Hey Robot! Personalizing Robot Navigation through Model Predictive Control with a Large Language Model
Diego Martinez-Baselga, Oscar de Groot, Luzia Knoedler, Javier Alonso-Mora, Luis Riazuelo, Luis Montano
TL;DR
This work tackles the problem of end-user customization of robot navigation in dynamic, human-centered environments. It introduces Hey Robot!, a zero-shot, LLM-enabled architecture that interprets natural language queries (and optionally camera input) to generate and continuously reconfigure the MPC cost function that governs robot motion, while preserving safety via collision constraints. The approach comprises four specialized assistants (Capability, Cost Generation, Camera, Weight Retrieval) that collaborate to produce a suitable $J_{oldsymbol{q}_j}$ and reparameterize the controller in real time, with CasADi/Acados powering the MPC and topology-inspired global search to avoid local minima.
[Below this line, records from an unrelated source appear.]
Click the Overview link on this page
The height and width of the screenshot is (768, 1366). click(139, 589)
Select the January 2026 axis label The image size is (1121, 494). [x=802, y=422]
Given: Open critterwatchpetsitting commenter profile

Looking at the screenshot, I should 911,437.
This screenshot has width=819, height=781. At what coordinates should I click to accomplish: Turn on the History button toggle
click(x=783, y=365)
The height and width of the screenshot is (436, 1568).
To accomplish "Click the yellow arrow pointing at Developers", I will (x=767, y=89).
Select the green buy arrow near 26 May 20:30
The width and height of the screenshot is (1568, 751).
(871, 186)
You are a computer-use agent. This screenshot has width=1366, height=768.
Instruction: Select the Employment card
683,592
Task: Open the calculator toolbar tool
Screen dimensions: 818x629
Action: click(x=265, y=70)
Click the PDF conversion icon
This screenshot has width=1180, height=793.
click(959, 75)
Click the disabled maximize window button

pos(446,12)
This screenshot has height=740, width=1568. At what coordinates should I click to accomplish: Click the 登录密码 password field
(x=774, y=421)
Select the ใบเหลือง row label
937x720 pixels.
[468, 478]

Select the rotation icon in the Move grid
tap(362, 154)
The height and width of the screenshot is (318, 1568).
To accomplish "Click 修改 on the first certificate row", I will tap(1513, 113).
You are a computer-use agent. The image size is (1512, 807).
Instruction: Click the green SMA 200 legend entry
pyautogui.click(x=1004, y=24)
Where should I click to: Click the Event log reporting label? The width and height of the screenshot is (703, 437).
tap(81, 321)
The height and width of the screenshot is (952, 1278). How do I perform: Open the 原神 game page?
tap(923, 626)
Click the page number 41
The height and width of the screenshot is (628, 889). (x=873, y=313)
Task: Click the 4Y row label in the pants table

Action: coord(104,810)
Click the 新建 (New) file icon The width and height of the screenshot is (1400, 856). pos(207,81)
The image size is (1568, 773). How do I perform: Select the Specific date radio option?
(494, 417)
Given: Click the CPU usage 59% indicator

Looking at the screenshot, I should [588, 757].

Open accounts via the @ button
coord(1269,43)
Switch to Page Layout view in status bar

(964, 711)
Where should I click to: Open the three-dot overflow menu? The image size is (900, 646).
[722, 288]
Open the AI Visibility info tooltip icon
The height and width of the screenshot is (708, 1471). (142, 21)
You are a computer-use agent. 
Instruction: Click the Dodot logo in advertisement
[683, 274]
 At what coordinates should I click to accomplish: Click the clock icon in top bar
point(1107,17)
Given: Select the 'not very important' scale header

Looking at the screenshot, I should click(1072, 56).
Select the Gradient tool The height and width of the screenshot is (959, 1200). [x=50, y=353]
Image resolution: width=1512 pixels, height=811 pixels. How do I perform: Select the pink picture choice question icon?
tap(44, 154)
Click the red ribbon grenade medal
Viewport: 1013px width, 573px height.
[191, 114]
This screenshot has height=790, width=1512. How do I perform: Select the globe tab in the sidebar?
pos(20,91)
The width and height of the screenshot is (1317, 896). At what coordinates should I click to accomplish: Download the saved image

Extensive simulations and real-robot experiments demonstrate that user-specified tasks (e.g., following a path, staying distant from humans) are realized with appropriate trade-offs between speed, smoothness, and safety, indicating practical potential for adaptable, user-centric robotic navigation.
Abstract
Robot navigation methods allow mobile robots to operate in applications such as warehouses or hospitals. While the environment in which the robot operates imposes requirements on its navigation behavior, most existing methods do not allow the end-user to configure the robot's behavior and priorities, possibly leading to undesirable behavior (e.g., fast driving in a hospital). We propose a novel approach to adapt robot motion behavior based on natural language instructions provided by the end-user. Our zero-shot method uses an existing Visual Language Model to interpret a user text query or an image of the environment. This information is used to generate the cost function and reconfigure the parameters of a Model Predictive Controller, translating the user's instruction to the robot's motion behavior. This allows our method to safely and effectively navigate in dynamic and challenging environments. We extensively evaluate our method's individual components and demonstrate the effectiveness of our method on a ground robot in simulation and real-world experiments, and across a variety of environments and user specifications.